Asrar Ahmad buried | Pakistan Press Foundation (PPF)

Pakistan Press Foundation

Asrar Ahmad buried

By: Anwar Mansuri

ISLAMABAD: Veteran journalist Asrar Ahmad, 89, who died Saturday evening in Rawalpindi’s Westridge Valley area, was buried not by his near and dear ones but by the local community on Sunday morning.

Only five journalists from Islamabad attended the burial of this pressman who struggled for journalists’ rights and then also laid the foundations of the Pakistan Federal Union of Journalists (PFUJ).

Three other journalists, who had retired long ago, only managed to attend the funeral prayers at the house in which Asrar sahib spent his last days. They were too frail to walk the 500 metres to the graveyard, much less to be pall-bearers.

His kind-hearted neighbours in Street 4 of the Valley did that.

The Valley is the backyard and a very poor cousin of the real, and up-market, Westridge locality where Asrar sahib had lived and worked in the early 1960s as the chief reporter of the Pakistan Times in the days when the new capital of Islamabad was being built.

But in sharp contrast to the deprecating look of the Valley, the grave dug for Asrar sahib was a marvel in precision and spotless, like the man himself. He will lay in peace in a non-descript and unmarked grave.

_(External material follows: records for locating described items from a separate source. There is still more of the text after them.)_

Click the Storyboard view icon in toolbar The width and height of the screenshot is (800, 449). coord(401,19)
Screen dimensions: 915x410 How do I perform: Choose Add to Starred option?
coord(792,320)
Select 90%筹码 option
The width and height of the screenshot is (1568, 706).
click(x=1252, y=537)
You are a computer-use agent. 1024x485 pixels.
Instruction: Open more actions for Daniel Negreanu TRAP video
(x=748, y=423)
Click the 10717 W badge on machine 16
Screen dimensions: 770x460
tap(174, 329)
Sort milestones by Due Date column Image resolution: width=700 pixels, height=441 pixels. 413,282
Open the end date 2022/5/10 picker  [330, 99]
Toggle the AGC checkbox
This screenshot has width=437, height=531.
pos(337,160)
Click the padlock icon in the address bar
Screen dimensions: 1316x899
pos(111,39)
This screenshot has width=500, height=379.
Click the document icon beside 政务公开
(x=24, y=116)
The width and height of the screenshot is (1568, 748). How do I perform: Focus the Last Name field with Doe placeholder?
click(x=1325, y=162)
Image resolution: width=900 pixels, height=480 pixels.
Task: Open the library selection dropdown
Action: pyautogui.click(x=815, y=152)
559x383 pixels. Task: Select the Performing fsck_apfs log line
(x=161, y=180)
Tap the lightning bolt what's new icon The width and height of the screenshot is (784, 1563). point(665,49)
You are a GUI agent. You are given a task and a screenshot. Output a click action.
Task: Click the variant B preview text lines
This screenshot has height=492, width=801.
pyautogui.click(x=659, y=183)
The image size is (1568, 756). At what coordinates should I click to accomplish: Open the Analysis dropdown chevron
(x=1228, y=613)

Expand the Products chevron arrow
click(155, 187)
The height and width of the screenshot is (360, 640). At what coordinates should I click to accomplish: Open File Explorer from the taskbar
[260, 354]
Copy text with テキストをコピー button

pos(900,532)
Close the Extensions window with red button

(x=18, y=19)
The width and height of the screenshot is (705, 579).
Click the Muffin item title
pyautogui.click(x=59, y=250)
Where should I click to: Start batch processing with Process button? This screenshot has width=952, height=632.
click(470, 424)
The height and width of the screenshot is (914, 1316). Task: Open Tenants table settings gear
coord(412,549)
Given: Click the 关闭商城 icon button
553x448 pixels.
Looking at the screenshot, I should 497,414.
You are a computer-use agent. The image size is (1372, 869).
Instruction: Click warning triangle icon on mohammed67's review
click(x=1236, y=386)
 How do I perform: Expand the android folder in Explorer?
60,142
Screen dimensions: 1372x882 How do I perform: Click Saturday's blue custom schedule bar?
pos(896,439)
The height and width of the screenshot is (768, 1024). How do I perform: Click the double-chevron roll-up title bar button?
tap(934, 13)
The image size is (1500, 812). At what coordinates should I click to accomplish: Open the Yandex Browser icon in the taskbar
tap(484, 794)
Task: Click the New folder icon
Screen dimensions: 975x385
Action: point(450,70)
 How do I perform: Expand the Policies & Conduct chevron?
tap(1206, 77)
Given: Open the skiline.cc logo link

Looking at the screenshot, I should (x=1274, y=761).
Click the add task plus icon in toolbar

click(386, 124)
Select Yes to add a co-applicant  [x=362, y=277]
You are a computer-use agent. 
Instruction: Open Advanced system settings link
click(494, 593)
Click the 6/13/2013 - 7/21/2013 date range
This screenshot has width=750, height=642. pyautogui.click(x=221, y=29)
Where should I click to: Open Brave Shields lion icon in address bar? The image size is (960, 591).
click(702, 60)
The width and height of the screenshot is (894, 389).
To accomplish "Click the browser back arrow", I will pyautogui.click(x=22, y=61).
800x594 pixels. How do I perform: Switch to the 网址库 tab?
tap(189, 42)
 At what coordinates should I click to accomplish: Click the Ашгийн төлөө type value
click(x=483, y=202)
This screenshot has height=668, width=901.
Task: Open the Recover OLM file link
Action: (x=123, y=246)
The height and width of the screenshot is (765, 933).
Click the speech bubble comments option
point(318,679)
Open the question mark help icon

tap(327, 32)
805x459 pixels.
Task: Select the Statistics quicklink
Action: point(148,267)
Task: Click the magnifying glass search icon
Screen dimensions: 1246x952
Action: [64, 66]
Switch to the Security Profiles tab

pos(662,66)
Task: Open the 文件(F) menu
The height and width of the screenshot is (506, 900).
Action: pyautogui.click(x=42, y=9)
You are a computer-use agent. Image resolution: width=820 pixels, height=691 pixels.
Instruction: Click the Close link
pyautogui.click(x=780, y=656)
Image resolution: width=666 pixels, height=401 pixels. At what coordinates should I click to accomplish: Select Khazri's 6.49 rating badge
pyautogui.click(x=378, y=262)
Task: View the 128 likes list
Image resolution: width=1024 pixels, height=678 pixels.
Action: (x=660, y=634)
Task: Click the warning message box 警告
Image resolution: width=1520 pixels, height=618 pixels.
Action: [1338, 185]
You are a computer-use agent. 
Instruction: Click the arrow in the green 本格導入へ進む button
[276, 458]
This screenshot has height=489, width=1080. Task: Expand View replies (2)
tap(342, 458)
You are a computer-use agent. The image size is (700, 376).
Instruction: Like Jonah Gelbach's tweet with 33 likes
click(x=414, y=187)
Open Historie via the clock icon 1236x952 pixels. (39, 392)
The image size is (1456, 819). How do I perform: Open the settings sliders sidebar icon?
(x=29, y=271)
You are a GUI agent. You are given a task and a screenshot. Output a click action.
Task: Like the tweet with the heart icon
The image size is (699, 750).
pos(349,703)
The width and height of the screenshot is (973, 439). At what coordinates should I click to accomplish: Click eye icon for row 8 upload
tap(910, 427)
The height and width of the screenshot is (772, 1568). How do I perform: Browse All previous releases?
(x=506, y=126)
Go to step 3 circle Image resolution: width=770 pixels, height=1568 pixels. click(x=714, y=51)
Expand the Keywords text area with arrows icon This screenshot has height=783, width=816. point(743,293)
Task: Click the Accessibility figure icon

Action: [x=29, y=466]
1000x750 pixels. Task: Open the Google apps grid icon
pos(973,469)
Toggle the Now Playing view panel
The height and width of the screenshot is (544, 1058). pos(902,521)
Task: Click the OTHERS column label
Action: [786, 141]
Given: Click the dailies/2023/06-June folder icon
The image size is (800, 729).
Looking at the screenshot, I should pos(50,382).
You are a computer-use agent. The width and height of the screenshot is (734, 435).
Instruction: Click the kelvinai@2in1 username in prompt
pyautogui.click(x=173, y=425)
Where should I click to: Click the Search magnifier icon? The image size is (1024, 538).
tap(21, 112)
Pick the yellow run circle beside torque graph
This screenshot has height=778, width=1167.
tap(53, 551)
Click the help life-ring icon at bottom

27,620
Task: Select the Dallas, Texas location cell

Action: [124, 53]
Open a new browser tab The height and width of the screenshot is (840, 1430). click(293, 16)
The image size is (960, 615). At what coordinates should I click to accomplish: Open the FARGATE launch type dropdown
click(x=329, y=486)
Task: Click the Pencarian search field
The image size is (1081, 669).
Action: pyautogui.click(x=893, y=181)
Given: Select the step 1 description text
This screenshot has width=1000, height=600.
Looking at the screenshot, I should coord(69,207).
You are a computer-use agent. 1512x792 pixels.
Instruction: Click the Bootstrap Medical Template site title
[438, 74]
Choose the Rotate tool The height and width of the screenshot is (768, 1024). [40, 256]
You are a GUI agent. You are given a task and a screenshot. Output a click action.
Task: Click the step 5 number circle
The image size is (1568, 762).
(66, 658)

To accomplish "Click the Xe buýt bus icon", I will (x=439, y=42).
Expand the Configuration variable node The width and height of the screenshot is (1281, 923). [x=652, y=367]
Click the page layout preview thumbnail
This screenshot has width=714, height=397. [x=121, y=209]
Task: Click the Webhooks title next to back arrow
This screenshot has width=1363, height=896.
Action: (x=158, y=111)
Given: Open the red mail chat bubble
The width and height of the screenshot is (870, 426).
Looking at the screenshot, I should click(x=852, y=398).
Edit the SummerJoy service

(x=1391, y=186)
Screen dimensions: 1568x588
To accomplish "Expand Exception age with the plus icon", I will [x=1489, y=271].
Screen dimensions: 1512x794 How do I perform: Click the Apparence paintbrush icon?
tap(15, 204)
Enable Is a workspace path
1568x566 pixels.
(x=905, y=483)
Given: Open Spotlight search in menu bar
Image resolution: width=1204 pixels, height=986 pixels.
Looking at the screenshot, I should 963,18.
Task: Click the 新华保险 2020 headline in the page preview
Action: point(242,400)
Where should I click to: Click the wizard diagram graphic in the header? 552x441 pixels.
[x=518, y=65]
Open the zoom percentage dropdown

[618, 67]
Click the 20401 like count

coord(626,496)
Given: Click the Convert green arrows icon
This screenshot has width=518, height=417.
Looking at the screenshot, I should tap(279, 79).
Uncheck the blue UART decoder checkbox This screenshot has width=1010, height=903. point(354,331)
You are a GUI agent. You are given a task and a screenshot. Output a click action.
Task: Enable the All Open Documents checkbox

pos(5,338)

His latest successor in the Pakistan Federal Union of Journalists, Mr Pervaiz Shaukat, who made it to the funeral, promised to make a ‘Pucci Qabar’ – one that is covered with bricks and cement.

But surely the journalist community owes him more than just concrete and a tomb stone. Perhaps the community could also uphold the values Asrar sahib, and his worthy contemporaries, were known and respected for, and will be remembered for.

If this is too abstract a goal, could they at least carry out a campaign to clean the air of the Westridge Valley for him – and for the residents of the Valley, whom they owe a debt for taking care of their unsung leader?

The residents of the area complain they have to breathe foul air because the CDA dumps Islamabad’s wastage in their area and the Rawalpindi Cantonment Board, which controls the area, just looks on passively.